--- Instruction ---
Identify every line in the records that contains the word "radio" and copy each of those lines.

--- Exercise materials ---

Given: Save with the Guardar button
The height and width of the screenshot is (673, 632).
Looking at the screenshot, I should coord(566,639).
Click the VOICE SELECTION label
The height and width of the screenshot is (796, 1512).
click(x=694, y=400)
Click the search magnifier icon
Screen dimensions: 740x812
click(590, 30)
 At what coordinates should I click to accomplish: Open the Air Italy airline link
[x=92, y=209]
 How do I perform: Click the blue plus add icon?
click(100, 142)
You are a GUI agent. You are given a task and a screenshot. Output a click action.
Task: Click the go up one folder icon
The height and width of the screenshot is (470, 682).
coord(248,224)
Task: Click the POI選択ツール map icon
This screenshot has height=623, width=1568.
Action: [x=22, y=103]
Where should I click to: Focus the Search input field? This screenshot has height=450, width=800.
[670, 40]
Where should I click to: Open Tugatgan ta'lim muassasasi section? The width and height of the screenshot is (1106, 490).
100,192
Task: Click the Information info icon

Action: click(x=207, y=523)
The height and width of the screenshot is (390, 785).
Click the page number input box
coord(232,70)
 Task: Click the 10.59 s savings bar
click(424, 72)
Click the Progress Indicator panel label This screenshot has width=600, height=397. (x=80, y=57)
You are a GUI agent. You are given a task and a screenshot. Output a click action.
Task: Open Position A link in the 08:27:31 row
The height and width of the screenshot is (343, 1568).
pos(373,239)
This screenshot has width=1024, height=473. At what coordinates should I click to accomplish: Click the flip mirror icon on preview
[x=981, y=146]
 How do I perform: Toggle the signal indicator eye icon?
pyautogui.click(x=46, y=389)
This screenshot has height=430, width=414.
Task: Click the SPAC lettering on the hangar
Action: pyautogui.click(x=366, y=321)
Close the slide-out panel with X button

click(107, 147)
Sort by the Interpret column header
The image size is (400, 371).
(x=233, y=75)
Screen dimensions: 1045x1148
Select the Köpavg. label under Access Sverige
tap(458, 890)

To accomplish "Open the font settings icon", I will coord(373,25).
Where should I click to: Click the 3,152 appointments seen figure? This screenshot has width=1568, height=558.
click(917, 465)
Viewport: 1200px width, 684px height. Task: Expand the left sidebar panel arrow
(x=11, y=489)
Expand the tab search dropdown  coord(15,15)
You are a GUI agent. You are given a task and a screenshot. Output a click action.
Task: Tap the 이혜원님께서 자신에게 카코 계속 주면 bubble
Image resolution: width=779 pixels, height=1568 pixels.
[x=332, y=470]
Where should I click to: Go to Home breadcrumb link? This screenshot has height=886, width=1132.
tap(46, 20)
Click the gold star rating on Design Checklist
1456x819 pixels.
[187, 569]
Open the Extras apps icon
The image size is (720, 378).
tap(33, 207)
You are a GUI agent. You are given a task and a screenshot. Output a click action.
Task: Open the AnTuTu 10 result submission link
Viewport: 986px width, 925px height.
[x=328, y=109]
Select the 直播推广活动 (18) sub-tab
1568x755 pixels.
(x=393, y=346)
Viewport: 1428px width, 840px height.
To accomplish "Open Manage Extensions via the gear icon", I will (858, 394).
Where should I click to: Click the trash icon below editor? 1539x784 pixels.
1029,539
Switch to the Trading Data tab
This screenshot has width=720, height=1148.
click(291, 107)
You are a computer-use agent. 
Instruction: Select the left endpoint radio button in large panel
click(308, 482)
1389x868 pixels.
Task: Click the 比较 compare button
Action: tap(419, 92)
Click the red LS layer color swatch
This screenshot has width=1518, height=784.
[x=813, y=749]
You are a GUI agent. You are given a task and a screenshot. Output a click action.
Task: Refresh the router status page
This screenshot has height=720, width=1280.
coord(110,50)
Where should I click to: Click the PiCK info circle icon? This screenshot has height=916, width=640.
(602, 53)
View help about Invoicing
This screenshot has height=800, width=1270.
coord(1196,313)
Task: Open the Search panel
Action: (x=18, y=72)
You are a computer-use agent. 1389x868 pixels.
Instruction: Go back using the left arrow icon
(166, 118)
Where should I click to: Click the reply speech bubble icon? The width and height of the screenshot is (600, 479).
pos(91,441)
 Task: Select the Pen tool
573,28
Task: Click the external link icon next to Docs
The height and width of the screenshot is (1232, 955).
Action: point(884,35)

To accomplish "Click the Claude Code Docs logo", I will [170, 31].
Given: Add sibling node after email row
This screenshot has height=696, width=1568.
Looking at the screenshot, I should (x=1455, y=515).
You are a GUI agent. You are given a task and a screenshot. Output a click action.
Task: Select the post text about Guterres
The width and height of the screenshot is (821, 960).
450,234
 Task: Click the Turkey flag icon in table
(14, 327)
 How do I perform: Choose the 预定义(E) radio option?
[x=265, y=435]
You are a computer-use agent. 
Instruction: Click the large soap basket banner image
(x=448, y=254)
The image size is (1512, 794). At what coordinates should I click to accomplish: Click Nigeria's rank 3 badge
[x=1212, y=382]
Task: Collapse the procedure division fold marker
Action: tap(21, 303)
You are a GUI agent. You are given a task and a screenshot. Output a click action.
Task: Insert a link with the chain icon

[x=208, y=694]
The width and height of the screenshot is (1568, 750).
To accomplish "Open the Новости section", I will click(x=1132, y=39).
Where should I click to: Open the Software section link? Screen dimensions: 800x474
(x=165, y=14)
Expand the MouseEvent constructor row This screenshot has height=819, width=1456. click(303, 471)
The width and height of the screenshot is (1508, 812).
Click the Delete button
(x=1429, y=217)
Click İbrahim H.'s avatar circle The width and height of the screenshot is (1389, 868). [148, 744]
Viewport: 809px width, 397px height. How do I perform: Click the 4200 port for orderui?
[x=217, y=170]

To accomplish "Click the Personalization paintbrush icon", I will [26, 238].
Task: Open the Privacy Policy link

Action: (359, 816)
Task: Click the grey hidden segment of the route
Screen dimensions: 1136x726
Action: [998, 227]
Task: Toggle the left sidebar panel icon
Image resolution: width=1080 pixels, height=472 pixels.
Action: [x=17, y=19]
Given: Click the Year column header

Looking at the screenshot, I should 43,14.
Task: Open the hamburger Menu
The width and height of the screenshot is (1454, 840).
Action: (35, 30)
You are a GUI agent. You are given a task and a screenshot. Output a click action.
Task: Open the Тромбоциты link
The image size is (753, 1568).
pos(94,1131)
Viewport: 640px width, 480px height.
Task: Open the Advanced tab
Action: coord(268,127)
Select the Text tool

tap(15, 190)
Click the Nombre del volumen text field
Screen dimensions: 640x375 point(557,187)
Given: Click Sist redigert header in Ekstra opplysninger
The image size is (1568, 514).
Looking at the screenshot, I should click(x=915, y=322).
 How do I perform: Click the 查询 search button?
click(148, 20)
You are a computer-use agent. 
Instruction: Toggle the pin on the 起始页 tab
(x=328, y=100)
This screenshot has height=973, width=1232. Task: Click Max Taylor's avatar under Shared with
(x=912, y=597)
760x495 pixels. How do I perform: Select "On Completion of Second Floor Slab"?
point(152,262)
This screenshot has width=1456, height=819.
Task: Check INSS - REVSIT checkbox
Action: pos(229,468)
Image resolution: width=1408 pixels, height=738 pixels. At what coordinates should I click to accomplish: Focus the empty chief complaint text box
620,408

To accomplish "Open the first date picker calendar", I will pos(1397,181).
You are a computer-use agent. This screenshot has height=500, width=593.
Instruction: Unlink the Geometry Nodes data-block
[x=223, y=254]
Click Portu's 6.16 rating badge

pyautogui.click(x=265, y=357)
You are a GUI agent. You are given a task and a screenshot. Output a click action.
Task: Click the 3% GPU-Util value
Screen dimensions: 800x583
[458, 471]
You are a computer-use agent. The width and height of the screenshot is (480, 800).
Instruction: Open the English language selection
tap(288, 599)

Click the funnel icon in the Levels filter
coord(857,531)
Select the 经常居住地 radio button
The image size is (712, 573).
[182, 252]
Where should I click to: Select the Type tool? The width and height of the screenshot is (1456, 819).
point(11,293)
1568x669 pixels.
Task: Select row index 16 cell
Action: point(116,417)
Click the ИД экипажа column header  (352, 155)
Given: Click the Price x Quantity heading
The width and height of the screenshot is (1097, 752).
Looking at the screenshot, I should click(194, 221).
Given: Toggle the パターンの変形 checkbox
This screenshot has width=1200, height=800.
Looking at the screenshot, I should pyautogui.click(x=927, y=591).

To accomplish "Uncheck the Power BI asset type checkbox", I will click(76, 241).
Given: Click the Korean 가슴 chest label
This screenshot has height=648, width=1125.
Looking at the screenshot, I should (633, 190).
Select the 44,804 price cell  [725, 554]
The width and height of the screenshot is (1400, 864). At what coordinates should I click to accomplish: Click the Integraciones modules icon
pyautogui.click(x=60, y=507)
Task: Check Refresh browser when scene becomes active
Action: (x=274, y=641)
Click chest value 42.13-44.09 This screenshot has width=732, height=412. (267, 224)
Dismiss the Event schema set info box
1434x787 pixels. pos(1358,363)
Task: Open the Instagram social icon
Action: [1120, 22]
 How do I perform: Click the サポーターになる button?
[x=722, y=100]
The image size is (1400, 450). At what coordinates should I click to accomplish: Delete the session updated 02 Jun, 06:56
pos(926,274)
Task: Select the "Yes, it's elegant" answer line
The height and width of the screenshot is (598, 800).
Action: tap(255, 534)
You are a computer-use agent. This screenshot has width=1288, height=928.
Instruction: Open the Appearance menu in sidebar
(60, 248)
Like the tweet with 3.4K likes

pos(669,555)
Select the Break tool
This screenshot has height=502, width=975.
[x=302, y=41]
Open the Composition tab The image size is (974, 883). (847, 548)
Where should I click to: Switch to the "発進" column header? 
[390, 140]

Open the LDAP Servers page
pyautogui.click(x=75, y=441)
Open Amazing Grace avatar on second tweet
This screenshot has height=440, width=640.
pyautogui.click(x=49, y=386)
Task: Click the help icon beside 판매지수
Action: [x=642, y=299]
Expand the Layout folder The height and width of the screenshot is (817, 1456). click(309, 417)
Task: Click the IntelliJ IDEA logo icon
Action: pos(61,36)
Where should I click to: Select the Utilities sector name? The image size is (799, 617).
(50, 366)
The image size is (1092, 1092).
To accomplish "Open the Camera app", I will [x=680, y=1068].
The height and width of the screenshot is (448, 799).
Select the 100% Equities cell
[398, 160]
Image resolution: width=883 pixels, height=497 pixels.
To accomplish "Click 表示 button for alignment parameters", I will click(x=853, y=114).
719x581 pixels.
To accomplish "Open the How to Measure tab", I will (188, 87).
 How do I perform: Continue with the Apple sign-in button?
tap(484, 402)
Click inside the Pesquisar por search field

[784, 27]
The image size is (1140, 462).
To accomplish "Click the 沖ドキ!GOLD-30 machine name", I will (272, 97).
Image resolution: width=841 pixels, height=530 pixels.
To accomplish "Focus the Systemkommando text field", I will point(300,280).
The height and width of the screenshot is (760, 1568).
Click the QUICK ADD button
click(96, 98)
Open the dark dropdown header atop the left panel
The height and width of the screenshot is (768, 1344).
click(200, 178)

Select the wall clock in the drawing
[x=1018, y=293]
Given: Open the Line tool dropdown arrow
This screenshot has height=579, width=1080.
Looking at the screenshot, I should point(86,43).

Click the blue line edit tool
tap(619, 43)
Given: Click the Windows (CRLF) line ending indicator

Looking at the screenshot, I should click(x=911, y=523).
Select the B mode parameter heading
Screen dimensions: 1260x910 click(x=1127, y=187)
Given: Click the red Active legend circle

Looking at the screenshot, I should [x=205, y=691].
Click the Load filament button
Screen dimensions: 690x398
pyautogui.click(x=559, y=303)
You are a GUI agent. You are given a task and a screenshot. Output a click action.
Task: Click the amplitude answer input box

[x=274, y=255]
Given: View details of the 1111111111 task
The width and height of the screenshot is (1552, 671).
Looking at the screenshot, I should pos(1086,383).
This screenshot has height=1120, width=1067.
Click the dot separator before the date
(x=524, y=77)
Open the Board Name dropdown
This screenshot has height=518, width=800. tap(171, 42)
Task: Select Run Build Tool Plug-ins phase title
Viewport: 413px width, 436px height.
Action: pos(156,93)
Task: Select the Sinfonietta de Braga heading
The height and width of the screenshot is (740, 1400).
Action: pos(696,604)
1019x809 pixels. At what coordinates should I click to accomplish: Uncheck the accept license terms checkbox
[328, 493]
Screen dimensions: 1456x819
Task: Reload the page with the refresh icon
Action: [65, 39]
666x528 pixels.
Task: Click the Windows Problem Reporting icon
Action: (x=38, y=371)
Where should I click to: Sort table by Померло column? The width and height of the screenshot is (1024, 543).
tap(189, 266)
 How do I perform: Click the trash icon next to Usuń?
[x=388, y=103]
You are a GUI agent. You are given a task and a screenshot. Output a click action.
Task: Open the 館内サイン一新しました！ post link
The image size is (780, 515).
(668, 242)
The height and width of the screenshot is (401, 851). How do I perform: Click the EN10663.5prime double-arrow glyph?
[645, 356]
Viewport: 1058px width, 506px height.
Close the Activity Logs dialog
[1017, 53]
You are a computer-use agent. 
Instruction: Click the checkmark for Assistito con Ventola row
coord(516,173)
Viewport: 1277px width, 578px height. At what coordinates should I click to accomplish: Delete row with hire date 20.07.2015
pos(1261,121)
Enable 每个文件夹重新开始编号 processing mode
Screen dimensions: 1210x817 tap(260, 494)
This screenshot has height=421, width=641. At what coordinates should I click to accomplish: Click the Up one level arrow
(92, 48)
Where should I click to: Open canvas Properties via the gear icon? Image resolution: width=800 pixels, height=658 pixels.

--- Completed exercise ---
Instruction: Select the left endpoint radio button in large panel
 How do I perform: Choose the 预定义(E) radio option?
Select the 经常居住地 radio button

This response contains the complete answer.